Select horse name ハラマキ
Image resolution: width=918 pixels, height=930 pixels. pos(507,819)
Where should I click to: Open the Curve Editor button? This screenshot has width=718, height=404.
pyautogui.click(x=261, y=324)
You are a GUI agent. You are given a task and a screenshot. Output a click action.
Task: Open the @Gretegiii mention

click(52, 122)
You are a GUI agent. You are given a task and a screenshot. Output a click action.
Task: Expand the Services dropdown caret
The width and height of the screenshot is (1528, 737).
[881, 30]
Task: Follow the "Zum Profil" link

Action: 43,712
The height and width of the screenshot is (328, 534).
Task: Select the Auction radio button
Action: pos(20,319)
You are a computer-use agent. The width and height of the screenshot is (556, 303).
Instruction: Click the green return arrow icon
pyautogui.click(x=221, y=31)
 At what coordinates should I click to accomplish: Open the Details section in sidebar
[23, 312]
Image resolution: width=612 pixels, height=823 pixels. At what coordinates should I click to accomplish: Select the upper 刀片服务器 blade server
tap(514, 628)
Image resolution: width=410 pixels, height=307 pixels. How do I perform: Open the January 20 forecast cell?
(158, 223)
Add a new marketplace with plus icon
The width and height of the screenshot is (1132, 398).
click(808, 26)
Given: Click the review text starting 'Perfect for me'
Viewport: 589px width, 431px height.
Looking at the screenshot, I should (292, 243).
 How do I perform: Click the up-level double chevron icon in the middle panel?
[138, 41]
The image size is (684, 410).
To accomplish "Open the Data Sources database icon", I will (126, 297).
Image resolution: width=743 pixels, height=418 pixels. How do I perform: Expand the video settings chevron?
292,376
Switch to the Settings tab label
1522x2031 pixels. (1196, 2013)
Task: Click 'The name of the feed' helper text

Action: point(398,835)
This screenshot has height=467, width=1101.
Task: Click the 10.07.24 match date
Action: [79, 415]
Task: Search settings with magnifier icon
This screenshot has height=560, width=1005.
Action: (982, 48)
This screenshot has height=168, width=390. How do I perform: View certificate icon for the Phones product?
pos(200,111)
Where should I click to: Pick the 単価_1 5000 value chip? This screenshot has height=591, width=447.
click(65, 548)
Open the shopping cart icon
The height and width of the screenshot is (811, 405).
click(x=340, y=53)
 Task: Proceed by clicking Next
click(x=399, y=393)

────────────────

- **EXERCISE OBJECTIVE**
A verbatim copy of all the records is to be produced.

- **SOLUTION TO THE EXERCISE**
Select horse name ハラマキ
Image resolution: width=918 pixels, height=930 pixels. pos(507,819)
Where should I click to: Open the Curve Editor button? This screenshot has width=718, height=404.
pyautogui.click(x=261, y=324)
You are a GUI agent. You are given a task and a screenshot. Output a click action.
Task: Open the @Gretegiii mention

click(52, 122)
You are a GUI agent. You are given a task and a screenshot. Output a click action.
Task: Expand the Services dropdown caret
The width and height of the screenshot is (1528, 737).
[881, 30]
Task: Follow the "Zum Profil" link

Action: 43,712
The height and width of the screenshot is (328, 534).
Task: Select the Auction radio button
Action: pos(20,319)
You are a computer-use agent. The width and height of the screenshot is (556, 303).
Instruction: Click the green return arrow icon
pyautogui.click(x=221, y=31)
 At what coordinates should I click to accomplish: Open the Details section in sidebar
[23, 312]
Image resolution: width=612 pixels, height=823 pixels. At what coordinates should I click to accomplish: Select the upper 刀片服务器 blade server
tap(514, 628)
Image resolution: width=410 pixels, height=307 pixels. How do I perform: Open the January 20 forecast cell?
(158, 223)
Add a new marketplace with plus icon
The width and height of the screenshot is (1132, 398).
click(808, 26)
Given: Click the review text starting 'Perfect for me'
Viewport: 589px width, 431px height.
Looking at the screenshot, I should (292, 243).
 How do I perform: Click the up-level double chevron icon in the middle panel?
[138, 41]
The image size is (684, 410).
To accomplish "Open the Data Sources database icon", I will (126, 297).
Image resolution: width=743 pixels, height=418 pixels. How do I perform: Expand the video settings chevron?
292,376
Switch to the Settings tab label
1522x2031 pixels. (1196, 2013)
Task: Click 'The name of the feed' helper text

Action: point(398,835)
This screenshot has height=467, width=1101.
Task: Click the 10.07.24 match date
Action: [79, 415]
Task: Search settings with magnifier icon
This screenshot has height=560, width=1005.
Action: (982, 48)
This screenshot has height=168, width=390. How do I perform: View certificate icon for the Phones product?
pos(200,111)
Where should I click to: Pick the 単価_1 5000 value chip? This screenshot has height=591, width=447.
click(65, 548)
Open the shopping cart icon
The height and width of the screenshot is (811, 405).
click(x=340, y=53)
 Task: Proceed by clicking Next
click(x=399, y=393)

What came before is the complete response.